Friday, March 30, 2012

The only sins

"Graham (Greene) loved to write and talk of brothels, paid companions, and it was one of the habits that put off many an otherwise sympathetic reader, or convinced friends that they were dealing with an adolescent. But underneath the wished-for bravado there always seemed to lie something quieter and more sincere than simply a wish to shock. He really did appear to hold that kindness is more important than conventional morality and the things you do more telling than merely the things we claim to believe.

In one play he barely acknowledged - it was never published in his lifetime - he portrays the girls in a whorehouse as earthly angels of a kind, listening to men's confessions and offering a form of absolution, as elsewhere priests might do.
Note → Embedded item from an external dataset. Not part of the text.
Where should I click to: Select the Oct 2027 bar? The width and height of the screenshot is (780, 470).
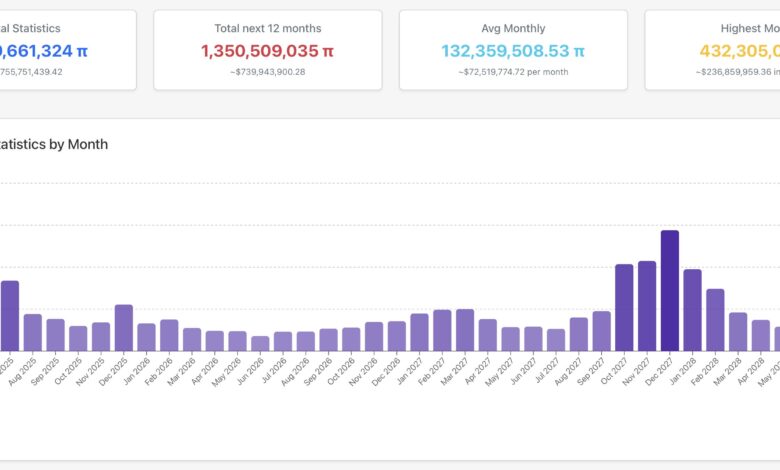pos(624,308)
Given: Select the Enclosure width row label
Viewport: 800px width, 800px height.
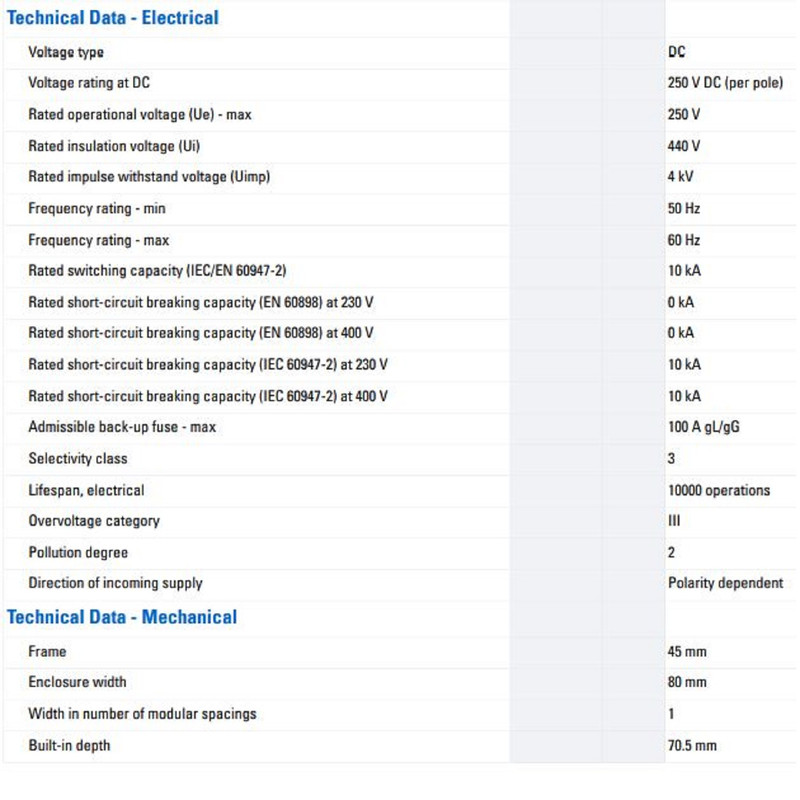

The only crime in such a place, he suggests - the play is called A House of Reputation - is to feel shame about one's presence there (as a dentist does) or to complicate the exchange  with the talk of love (as one "sentimental ignorant fool" does, falling for a hardheaded girl as if he's confusing the woman with her office). When the boy in love gets the brothel closed down, in a fit of too-simple righteousness, he strips the girl he loves of her home and her living and deprives the world of a much-needed hospital of the heart. The only sins in the Greene universe are hypocrisy and putting a theory - even a religion - before a human being."

Page 33, 'The Man Within My Head', Pico Iyer

Remember Cannery Row, Sweet Thursday? Is kindness the common denominator of all great writers?